The crystallinity index calculated from the XRD spectra of TCs was 89, 70, 95 and 95 % for CI, AS, HR and SP celluloses, respectively (Table 4). The two celluloses from the hard and thick tunic species from the Stolidobranchia order showed higher indexes than those from the Phlebobranchia order, indicating the diversity of the TCs between the different species. Kim et al. measured the crystallinity index of the cellulose from HR, and the value (74 %; Kim et al. 2010) was lower than that from the same species in this work. Again, different TC could be obtained from an identical species when different production methods were used. The crystallinity index of the TCs obtained is comparable to that of algal cellulose (>80 %), larger than that of bacterial cellulose (65–79 %) and much larger than the celluloses from wood or other plants (44–65 %; Klemm et al. 2005), indicating that TCs have very compact cellulose molecules packages, which implies excellent mechanical properties and great potential for applications in the next generation of cellulose-based materials, such as those used for reinforcing composite films. In addition, the calculated crystal’s size of (200) diffraction was 60.6, 60.2, 73.2 and 81.0 Å for CI, AS, HR and SP celluloses, respectively (Table 4), and this size range is consistent with the crystal’s size of 72.3 Å reported for the cellulose from tunicate Styela clava (Pullawan 2012).

Thermal stability

From the thermogravimetric analyses, the degradation onset temperature (To) increased in the following order: AS < CI < SP ~ HR (207, 226, 261 and 269 °C; Table 4; Fig. 7). This order of thermal stability for TCs is consistent with that of their crystallinity (Table 4). The higher the crystallinity index of the cellulose, the better the packing of the cellulose chains will be; thus, the initiation of decomposition will require more energy. However, all celluloses had a similar peak decomposition temperature (Tmax) (354–369 °C). Therefore, once decomposition began, similar mechanisms will be followed because their purities and fundamental structures were almost identical. Apparently, all TCs showed very good thermal stability, especially those from HR and SP, making them good candidates for producing thermally stable materials.

Fig. 7
figure 7

Thermogravimetric analysis diagrams of the celluloses obtained from different tunicates

Conclusions

Cellulose synthesis is a characteristic common to all tunicates. In the investigated tunics, a supramolecular organization was observed that involves cellulose-based microfibrils containing or associating with other components, such as proteins, lipids and sulfated mucopolysaccharides or sulfated glycans. The microfibrils are initially bundled, and the dimensions of the microfibril bundles and their orientation are different between species. The prehydrolysis-kraft cooking-bleaching sequence is very effective at removing lipids, sulfated mucopolysaccharides, sulfated glycans, proteins and chromophores, resulting in chemically pure cellulose. This sequence is generally applicable for all tunicate species. Both the chemical and morphological structures of the cellulose from the initial tunics are largely preserved following the sequence. For example, the celluloses are almost entirely Iβ allomorphs. The elementary β-1,4 glucan chains are still packed in crystalline states, while the width, arrangement and crystalline states of fibrils still differ between species.
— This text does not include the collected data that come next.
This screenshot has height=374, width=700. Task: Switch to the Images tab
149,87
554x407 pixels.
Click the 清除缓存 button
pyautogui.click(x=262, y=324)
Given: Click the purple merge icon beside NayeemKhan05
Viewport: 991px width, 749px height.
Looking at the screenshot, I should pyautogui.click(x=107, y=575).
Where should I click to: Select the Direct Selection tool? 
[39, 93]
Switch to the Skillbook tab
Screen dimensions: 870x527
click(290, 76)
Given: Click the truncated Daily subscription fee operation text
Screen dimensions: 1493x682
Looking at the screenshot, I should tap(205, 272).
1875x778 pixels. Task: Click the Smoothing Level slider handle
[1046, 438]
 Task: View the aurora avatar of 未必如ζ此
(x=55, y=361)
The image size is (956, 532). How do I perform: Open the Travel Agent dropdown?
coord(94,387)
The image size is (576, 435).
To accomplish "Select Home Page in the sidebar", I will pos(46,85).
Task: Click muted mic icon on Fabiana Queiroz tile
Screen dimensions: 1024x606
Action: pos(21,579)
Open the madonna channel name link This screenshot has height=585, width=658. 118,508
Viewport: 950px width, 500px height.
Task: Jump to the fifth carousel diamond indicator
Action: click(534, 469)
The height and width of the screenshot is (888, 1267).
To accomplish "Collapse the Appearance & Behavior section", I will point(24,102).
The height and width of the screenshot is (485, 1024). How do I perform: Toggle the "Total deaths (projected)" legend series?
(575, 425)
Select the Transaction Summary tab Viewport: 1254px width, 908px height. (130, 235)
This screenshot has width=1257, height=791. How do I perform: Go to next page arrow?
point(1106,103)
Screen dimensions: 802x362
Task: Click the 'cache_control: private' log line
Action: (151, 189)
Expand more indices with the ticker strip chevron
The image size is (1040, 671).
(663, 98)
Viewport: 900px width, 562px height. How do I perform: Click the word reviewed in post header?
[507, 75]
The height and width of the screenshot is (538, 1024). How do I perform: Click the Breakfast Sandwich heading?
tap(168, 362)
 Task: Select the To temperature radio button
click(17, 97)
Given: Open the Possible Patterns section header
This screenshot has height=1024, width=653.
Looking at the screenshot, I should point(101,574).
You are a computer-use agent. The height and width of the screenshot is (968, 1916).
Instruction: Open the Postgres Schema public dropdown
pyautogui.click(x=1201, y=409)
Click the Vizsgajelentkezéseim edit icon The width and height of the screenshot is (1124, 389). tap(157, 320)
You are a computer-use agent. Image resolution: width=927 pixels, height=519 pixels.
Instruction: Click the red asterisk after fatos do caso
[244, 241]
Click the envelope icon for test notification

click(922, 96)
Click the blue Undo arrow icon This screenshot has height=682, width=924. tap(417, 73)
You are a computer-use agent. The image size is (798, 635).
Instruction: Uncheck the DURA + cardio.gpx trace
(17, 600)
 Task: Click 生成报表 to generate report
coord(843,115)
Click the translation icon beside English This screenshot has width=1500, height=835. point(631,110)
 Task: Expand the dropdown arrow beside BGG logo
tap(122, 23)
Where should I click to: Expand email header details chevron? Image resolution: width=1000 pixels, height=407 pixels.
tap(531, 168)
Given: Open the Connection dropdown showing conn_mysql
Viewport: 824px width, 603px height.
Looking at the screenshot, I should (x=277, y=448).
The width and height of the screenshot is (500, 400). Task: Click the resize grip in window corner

Tunicate celluloses are excellent for various chemical and material applications because they have high purities, large molecular masses, low polydispersity indexes, high surface areas, high crystallinities, large widths and high aspect ratios. Almost all of the above structural and morphological characteristics of tunicate celluloses are better than those of the celluloses from wood or annual plants. Tunicates are therefore better cellulose sources; additionally, they will not compete with agriculture or forestry for land resources. With the knowledge acquired here regarding the removal of lipids, proteins and sulfated glycans or mucopolysaccharides during the cellulose production sequence, the recovery of other useful components from tunicate becomes possible during the production of tunicate cellulose on a large scale, thus expanding the applications of tunicate resources.